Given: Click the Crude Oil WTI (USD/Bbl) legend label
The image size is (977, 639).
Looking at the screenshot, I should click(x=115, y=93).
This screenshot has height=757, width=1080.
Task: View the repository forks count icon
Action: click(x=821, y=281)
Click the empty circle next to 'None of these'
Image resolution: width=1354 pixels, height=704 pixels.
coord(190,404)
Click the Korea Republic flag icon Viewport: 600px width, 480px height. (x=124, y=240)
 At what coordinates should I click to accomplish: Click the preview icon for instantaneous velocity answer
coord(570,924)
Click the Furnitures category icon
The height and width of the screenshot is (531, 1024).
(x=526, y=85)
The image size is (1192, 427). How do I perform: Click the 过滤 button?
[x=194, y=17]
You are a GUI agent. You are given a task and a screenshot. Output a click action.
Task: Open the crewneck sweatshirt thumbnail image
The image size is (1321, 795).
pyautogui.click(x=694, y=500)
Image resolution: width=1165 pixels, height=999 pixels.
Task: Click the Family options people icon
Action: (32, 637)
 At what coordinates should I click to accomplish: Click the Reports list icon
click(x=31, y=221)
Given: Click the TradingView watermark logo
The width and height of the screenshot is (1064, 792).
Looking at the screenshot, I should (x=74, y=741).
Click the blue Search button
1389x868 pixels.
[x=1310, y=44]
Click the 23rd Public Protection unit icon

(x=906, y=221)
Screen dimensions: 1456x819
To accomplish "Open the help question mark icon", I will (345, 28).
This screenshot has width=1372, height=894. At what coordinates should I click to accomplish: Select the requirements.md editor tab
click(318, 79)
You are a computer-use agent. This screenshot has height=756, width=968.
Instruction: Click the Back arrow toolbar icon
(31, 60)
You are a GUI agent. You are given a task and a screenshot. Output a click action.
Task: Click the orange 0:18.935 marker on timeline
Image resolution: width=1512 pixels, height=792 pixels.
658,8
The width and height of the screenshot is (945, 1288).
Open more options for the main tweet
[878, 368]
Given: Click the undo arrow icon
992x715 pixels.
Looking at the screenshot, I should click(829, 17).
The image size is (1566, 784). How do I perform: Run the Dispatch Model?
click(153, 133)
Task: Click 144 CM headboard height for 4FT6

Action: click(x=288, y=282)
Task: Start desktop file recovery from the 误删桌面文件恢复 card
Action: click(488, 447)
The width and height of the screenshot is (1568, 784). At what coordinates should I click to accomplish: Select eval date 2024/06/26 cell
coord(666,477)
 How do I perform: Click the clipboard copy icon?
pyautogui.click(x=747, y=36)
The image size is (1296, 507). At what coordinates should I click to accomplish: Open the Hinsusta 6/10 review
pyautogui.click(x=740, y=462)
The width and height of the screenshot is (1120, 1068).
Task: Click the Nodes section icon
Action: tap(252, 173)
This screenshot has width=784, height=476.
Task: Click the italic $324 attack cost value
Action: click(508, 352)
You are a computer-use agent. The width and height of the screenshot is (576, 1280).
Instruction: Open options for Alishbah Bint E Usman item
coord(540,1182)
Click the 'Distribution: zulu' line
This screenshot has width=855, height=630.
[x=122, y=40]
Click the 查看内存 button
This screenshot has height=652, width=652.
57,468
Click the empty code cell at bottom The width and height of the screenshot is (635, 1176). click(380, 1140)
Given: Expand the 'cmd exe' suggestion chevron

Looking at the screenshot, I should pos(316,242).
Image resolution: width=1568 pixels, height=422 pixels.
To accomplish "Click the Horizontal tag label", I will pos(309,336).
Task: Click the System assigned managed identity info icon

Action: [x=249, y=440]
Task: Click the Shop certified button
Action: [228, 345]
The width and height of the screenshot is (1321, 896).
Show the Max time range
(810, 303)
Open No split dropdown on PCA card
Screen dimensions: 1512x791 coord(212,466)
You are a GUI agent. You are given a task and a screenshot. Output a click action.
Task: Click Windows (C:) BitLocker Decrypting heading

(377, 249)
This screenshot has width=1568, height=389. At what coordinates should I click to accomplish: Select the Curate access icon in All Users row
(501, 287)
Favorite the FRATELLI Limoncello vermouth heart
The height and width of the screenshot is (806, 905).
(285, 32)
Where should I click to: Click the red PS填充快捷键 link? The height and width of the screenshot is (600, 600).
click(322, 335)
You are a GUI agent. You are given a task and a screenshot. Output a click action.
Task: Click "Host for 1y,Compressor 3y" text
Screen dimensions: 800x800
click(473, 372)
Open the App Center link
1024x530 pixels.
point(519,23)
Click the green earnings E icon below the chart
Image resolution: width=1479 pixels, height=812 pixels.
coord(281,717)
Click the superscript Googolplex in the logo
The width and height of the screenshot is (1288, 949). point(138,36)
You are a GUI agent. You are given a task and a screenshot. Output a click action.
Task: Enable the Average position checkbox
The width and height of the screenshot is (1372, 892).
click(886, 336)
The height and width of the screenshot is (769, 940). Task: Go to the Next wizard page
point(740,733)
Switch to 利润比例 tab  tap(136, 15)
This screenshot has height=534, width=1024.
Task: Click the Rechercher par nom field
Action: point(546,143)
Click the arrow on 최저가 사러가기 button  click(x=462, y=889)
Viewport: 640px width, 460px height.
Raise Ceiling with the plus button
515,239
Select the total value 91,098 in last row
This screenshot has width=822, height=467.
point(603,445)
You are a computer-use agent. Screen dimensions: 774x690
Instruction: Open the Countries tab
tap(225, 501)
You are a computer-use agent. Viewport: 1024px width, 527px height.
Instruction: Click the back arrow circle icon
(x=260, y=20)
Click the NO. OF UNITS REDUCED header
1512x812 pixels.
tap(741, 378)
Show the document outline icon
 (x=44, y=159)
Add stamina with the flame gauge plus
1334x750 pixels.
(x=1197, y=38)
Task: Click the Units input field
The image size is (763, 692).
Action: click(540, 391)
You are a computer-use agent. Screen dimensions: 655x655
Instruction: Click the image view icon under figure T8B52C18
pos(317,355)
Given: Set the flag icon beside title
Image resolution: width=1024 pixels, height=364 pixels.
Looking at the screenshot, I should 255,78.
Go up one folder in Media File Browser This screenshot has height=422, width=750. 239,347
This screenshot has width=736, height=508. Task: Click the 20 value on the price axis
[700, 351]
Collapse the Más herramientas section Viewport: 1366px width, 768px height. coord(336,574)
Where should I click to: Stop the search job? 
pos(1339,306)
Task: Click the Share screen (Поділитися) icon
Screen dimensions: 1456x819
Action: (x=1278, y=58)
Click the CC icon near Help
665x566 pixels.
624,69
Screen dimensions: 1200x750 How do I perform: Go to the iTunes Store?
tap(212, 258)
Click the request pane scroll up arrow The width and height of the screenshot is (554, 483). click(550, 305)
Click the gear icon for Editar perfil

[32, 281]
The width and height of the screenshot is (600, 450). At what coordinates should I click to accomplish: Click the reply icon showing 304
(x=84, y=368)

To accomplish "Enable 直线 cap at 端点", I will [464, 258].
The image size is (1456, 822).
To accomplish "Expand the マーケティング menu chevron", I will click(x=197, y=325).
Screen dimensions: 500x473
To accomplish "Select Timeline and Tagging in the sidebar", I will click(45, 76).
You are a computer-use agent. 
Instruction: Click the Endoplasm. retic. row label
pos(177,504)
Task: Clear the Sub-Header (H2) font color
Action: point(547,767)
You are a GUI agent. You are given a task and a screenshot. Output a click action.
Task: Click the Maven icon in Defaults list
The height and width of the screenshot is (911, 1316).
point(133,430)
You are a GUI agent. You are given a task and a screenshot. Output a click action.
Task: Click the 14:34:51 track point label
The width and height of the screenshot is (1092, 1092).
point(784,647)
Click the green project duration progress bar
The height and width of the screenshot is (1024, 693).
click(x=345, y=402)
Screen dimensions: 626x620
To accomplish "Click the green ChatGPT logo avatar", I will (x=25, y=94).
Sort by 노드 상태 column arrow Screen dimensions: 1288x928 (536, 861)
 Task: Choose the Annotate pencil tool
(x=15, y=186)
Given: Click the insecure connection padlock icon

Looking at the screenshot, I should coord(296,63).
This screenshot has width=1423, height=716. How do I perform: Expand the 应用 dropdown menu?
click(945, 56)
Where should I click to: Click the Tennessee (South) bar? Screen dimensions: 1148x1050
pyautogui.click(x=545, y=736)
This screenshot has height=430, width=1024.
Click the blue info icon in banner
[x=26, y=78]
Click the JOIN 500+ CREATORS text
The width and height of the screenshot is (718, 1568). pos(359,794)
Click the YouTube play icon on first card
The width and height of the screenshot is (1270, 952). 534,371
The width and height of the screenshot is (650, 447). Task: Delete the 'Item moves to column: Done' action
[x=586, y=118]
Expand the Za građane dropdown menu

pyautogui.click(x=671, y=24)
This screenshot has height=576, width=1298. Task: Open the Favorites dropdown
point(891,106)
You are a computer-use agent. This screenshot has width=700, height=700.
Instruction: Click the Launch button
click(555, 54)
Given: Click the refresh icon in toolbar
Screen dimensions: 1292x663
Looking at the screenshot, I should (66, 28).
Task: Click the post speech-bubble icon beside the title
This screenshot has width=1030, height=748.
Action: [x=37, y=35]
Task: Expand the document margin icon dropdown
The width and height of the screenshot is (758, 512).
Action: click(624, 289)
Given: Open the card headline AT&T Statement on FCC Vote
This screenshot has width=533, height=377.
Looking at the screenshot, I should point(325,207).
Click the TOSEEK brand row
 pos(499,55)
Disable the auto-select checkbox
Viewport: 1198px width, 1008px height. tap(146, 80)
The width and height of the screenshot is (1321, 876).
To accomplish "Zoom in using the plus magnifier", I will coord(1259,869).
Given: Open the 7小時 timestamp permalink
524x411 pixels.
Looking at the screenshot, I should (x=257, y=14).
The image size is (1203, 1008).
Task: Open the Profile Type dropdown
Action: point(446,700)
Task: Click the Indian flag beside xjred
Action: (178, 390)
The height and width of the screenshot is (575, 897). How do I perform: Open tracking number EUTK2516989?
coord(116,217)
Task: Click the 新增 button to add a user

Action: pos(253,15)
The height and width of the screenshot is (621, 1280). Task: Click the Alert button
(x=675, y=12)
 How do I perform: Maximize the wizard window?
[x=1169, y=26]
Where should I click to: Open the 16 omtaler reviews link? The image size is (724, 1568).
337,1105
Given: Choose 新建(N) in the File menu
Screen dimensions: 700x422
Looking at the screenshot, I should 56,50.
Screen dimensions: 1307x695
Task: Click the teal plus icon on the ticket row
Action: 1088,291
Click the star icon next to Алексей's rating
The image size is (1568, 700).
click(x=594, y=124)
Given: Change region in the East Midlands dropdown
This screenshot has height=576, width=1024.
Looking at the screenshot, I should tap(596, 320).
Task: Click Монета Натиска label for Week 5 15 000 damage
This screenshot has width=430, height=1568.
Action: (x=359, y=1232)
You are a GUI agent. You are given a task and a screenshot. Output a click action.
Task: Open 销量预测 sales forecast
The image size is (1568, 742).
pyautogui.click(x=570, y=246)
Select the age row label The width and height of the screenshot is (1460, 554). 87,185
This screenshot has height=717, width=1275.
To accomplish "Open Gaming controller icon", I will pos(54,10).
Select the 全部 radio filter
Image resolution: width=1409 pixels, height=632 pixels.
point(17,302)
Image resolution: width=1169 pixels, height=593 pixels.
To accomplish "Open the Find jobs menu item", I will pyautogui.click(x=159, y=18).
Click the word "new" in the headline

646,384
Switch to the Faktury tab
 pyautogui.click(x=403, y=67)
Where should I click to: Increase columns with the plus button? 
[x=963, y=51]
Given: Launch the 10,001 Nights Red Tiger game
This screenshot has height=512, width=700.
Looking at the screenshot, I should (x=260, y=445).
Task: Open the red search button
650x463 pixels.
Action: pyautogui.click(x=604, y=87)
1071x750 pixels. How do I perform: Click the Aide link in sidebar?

================================

:: Task directions ::
From the material above, gather all lines that include the string "title" and copy them.

:: Task answer ::
Given: Set the flag icon beside title
Task: Click the post speech-bubble icon beside the title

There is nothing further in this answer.